━━━━━ Given information ━━━━━

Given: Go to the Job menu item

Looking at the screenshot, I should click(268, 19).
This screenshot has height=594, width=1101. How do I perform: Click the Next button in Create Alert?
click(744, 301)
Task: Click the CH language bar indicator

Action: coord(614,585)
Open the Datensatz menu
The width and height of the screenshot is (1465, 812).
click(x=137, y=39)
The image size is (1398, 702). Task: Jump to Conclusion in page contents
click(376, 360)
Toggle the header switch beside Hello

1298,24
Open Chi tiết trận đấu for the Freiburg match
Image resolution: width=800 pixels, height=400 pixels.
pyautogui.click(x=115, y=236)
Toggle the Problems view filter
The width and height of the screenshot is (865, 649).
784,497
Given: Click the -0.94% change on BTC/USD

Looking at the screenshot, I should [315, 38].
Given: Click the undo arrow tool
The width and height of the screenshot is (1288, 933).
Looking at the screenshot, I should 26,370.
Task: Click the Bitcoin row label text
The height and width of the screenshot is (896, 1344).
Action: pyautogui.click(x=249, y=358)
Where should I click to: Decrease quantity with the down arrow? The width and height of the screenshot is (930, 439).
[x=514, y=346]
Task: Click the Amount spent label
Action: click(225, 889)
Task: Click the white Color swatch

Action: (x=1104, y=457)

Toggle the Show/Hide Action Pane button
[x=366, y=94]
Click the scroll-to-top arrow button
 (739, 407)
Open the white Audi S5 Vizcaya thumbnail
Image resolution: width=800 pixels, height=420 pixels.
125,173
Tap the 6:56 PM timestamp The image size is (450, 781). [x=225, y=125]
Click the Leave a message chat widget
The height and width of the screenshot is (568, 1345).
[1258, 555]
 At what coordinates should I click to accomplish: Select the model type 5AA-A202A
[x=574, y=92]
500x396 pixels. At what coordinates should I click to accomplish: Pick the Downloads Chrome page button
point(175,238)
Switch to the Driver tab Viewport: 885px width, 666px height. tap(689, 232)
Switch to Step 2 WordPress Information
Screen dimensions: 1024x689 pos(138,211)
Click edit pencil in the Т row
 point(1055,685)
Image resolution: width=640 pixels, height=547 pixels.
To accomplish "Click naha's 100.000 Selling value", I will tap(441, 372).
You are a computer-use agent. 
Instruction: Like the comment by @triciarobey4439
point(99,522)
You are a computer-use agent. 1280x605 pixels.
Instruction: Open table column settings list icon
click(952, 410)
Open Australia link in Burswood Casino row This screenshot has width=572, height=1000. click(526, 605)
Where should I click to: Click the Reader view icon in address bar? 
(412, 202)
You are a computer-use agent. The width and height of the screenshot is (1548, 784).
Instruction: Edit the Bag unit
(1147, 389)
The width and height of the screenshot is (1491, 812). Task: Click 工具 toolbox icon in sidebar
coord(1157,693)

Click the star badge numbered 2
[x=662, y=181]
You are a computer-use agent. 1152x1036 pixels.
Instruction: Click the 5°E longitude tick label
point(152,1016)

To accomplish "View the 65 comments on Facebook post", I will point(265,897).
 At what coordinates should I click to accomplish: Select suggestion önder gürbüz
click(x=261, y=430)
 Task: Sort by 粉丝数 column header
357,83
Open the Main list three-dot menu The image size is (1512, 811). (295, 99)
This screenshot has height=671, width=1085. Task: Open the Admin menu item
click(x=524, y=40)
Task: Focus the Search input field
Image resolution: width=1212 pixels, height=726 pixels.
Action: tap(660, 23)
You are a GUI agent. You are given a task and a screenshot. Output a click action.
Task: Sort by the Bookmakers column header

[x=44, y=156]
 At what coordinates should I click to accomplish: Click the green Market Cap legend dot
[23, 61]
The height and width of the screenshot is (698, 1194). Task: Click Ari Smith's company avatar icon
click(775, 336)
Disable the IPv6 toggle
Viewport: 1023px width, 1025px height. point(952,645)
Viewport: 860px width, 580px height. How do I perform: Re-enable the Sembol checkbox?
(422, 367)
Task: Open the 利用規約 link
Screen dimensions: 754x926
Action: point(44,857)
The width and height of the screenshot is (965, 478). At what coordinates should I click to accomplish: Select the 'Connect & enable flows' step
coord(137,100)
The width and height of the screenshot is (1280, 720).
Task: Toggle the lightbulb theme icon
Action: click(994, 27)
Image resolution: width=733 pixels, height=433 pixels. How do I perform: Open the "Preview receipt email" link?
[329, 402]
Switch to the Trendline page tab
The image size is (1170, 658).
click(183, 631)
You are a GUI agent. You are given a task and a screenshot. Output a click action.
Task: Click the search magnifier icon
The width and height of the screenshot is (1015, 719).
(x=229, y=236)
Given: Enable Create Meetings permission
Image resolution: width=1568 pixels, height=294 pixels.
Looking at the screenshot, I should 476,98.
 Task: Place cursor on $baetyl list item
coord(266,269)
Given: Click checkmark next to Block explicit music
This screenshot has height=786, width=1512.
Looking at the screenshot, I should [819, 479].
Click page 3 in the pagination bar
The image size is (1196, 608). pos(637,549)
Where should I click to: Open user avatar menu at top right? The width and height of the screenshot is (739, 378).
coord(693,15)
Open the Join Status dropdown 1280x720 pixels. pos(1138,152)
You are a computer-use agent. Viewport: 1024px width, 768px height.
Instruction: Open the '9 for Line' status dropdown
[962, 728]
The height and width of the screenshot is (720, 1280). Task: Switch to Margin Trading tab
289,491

━━━━━

_Exercise goal_
Set apart and copy each line of the records that holds the word "will".

_Written answer_
To accomplish "Click naha's 100.000 Selling value", I will tap(441, 372).
To accomplish "View the 65 comments on Facebook post", I will point(265,897).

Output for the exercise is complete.